A humanist understanding of character as pertaining to character education may be traced to Aristotle’s “moral virtues possessed by a good human being” and Cicero’s insistence on the importance of the human community and aiming for what is right as being worth more than any other value. The Greek word eudaimonia, which Plato and Aristotle typically used to identify the goal of life, can best be translated as the ideal of the fully human life. This ideal includes exercising our capacity for rational thought in both the use of judgment in practical affairs and the theoretical contemplation of intellectual truths. In a similar vein, classical humanist understandings of character call for virtuous action and a need to participate morally in the world. English Renaissance poet Sir Philip Sidney described this virtue when speaking on the purpose of knowledge and education. The purpose of education, he holds, is not only a “private end in (itself) … directed to the highest end of the mistress knowledge”; but rather it is a broader pursuit which must include “knowledge of a man’s [sic] self, in the ethic and politic consideration, with the end of well doing and not of well knowing only.”
We assert that human rights education should enable students to involve themselves in the deepest problems of society, to acquire the knowledge, the skills and the ethical vocabulary necessary for what philosopher and former Czech president Vaclav Havel (1998) called “the richest possible participation in public life.”
Yes, we must still teach the fundamentals of the Holocaust and other horrific encounters in human history in our effort to ensure they never happen again. Of course we should teach about the rise of Nazism. Naturally, we should teach about the ghetto system and concentration and death camps. Of course! But we need to go deeper: critically inquire, interrogate and intentionally interrupt our practice.
We need to do better.

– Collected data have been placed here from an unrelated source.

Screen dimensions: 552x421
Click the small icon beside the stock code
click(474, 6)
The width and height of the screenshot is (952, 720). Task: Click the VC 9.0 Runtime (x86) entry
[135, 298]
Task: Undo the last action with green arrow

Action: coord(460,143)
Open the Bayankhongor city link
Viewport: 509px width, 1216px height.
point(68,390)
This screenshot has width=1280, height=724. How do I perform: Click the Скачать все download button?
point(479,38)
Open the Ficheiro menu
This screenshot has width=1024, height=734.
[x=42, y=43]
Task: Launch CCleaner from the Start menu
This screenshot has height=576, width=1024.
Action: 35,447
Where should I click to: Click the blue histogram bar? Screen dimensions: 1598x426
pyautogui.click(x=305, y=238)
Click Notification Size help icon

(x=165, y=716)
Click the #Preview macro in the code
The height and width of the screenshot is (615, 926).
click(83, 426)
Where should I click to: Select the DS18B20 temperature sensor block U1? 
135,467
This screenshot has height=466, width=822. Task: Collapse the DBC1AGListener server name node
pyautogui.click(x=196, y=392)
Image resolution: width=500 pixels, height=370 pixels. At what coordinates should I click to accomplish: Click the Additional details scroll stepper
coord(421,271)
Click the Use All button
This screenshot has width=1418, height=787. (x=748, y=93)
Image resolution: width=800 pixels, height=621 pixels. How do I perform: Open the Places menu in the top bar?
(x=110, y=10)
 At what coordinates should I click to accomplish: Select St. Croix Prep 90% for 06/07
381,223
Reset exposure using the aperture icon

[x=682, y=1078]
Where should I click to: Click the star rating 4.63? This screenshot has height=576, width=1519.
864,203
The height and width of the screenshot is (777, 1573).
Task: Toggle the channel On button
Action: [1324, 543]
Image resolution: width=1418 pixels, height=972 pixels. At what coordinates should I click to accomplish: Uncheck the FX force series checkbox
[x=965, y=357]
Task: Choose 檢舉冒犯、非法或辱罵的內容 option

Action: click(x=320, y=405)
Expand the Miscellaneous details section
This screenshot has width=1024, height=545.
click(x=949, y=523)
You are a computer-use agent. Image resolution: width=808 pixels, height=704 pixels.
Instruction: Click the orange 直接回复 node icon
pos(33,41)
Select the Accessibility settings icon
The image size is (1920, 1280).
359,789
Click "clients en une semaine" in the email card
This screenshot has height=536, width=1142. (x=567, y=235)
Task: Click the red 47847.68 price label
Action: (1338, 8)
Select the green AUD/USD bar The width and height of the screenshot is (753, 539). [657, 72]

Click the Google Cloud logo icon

We are passionate about education and moral development and in doing so grapple with how moral development and character education intersect in a world where we need more upstanders than bystanders. The Abraham Global Peace Initiative believes that an environment conducive to character education is one that facilitates learners’ active and meaningful participation in righting global injustice. This is the way forward. This is how human rights education can be reimagined and fulfilled.
We know that rather than being told what to think, students need tools to learn how to think critically. To confront the impending dangers in our world today, strife and turmoil, the Abraham Global Peace Initiative will soon be deploying a global human rights curriculum that builds in a strong character component.